Just now, Ulysses499 said:

Hmm okay since you are basically searching for the first entry with a url that contains the searched for term I would advise you to use the web crawler strat with a "core" list of websites and a maximum depth

I'm acutally using the

count()

function to find the number a results and ordering the urls by the count

Ulysses499 · March 27, 2021

2 minutes ago, archiso said:
I'm acutally using the
count()
function to find the number a results and ordering the urls by the count

So something like

//Pseudocode
search(term){
	for(website in listOfSites){
    	countResults(website,term)
    }
   	return highestcount
}

? The problem with this is that you don't really return the "best" result just the one with the most pages.

E.g. I am searching for "Linus Tech Tips" then this forum will pop out rather than the YouTube channel.

Why don't you implement the basic page rank algorithm?

archiso · March 27, 2021

2 minutes ago, Ulysses499 said:
So something like
//Pseudocode
search(term){
	for(website in listOfSites){
    	countResults(website,term)
    }
   	return highestcount
}
? The problem with this is that you don't really return the "best" result just the one with the most pages.

E.g. I am searching for "Linus Tech Tips" then this forum will pop out rather than the YouTube channel.

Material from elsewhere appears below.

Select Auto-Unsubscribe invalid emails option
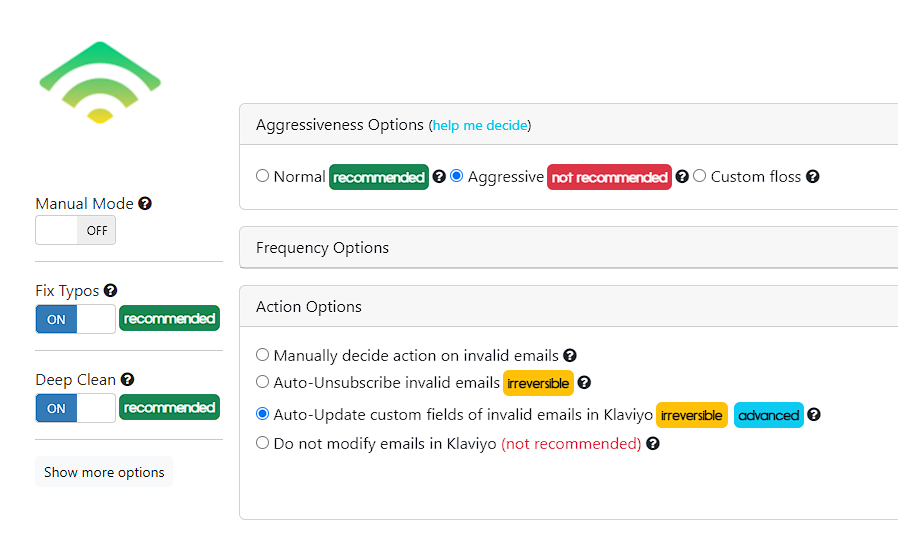Image resolution: width=898 pixels, height=556 pixels. (262, 381)

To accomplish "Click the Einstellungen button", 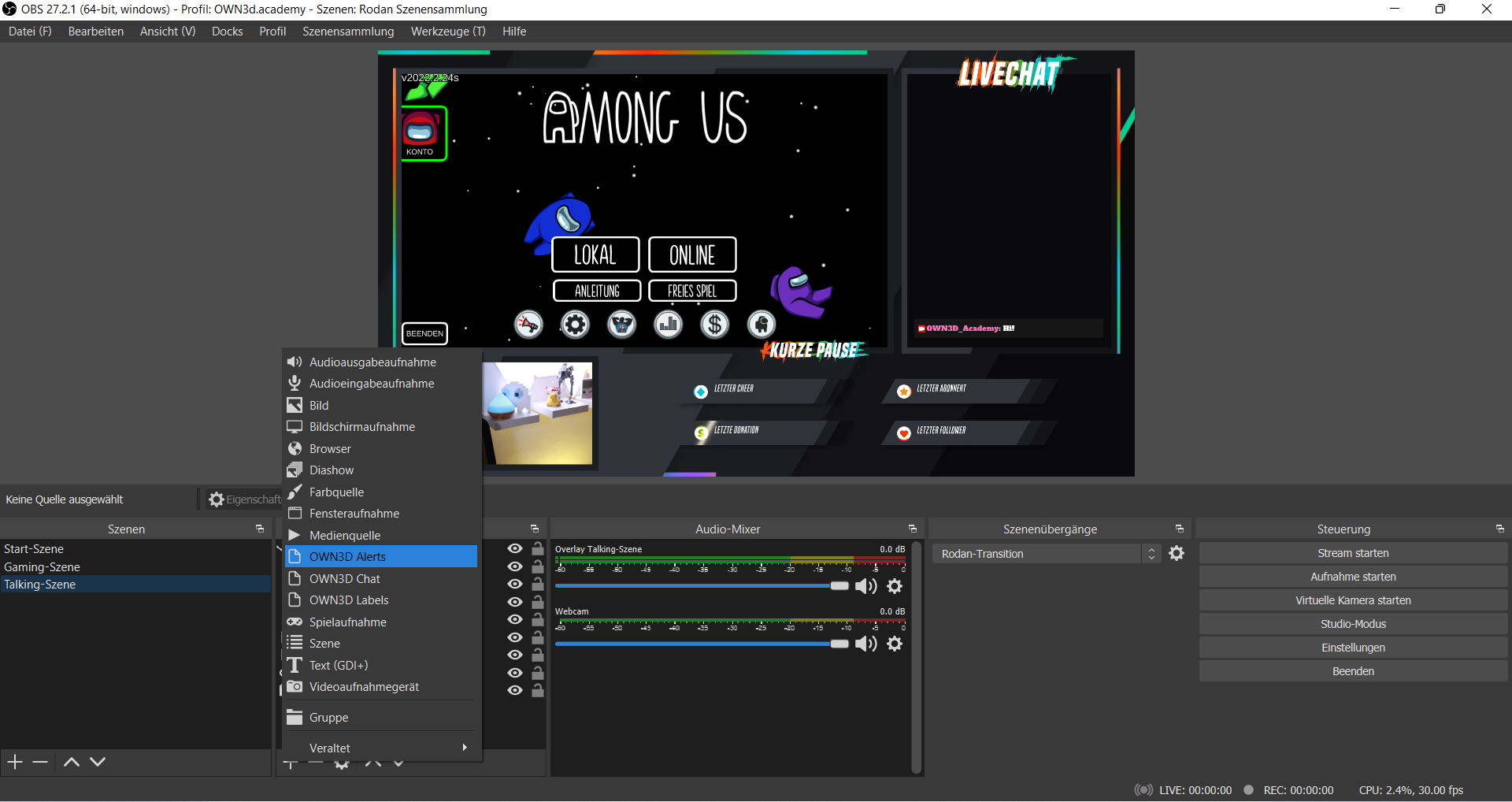I will (1352, 648).
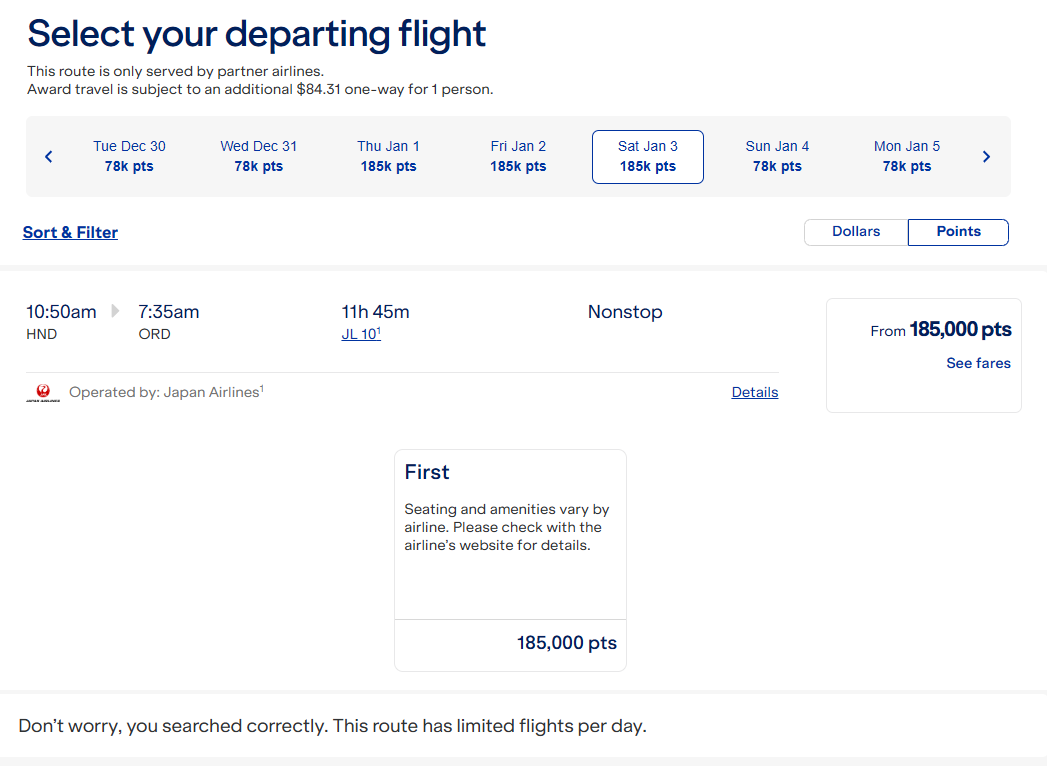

Why don't you implement the basic page rank algorithm?

this is what it is rn:

def search1(url, search):
        toRead = urlr.urlopen(url)
        content = str(toRead.read())[1:]
        content = remove(content)
        nonewline = str(content)
        content = nonewline.replace(' ', "")
        searchlst = search.split()
        relevance = 0
        for query in searchlst:
            relevance += content.count(query)
        containlst.append(relevance)
        print(containlst)
        
def remove(test_str):
    ret = ''
    skip1c = 0
    for i in test_str:
        if i == '<':
            skip1c += 1
        elif i == '>' and skip1c > 0:
            skip1c -= 1
        elif skip1c == 0:
            ret += i
    return ret
        
search = input("Search:\n")
urls = ['url1, 'url2', 'url3']
for url in urls:
	search1(url, search)

Ulysses499 · March 27, 2021

1 minute ago, archiso said:

this is what it is rn:


def search1(url, search):
        toRead = urlr.urlopen(url)
        content = str(toRead.read())[1:]
        content = remove(content)
        nonewline = str(content)
        content = nonewline.replace(' ', "")
        searchlst = search.split()
        relevance = 0
        for query in searchlst:
            relevance += content.count(query)
        containlst.append(relevance)
        print(containlst)
        
def remove(test_str):
    ret = ''
    skip1c = 0
    for i in test_str:
        if i == '<':
            skip1c += 1
        elif i == '>' and skip1c > 0:
            skip1c -= 1
        elif skip1c == 0:
            ret += i
    return ret
        
search = input("Search:\n")
urls = ['url1, 'url2', 'url3']
for url in urls:
	search1(url, search)

What is urlr ?

archiso · March 27, 2021

Just now, Ulysses499 said:

What is urlr ?

oh sorry:

import urllib.request as urlr

that should be at the top

Ulysses499 · March 27, 2021

1 minute ago, archiso said:
oh sorry:
import urllib.request as urlr
that should be at the top

Seems like a very demanding search engine. If you are doing this for fun I would suggest running a more phased out design.

Pseudocode

def crawl(list):
 saveList = list
 depth = 1
 for item in saveList:
  content = urlr.open(item)
  while depth < 10:
   for link in content:
    if(link not in saveList):
     saveList.append(link)
    depth += 1
 return saveList
 
def search(term):
 //Implement your search algorithm

archiso · March 27, 2021

Just now, Ulysses499 said:
Seems like a very demanding search engine. If you are doing this for fun I would suggest running a more phased out design.

Pseudocode
def crawl(list):
 saveList = list
 depth = 1
 for item in saveList:
  content = urlr.open(item)
  while depth < 10:
   for link in content:
    if(link not in saveList):
     saveList.append(link)
    depth += 1
 return saveList
 
def search(term):
 //Implement your search algorithm

so input some base sites then it gathers more sites, makes sense.

archiso · March 27, 2021

3 minutes ago, Ulysses499 said:
Seems like a very demanding search engine. If you are doing this for fun I would suggest running a more phased out design.

Pseudocode
def crawl(list):
 saveList = list
 depth = 1
 for item in saveList:
  content = urlr.open(item)
  while depth < 10:
   for link in content:
    if(link not in saveList):
     saveList.append(link)
    depth += 1
 return saveList
 
def search(term):
 //Implement your search algorithm

one problem, how does it know what is a url/link and whats not?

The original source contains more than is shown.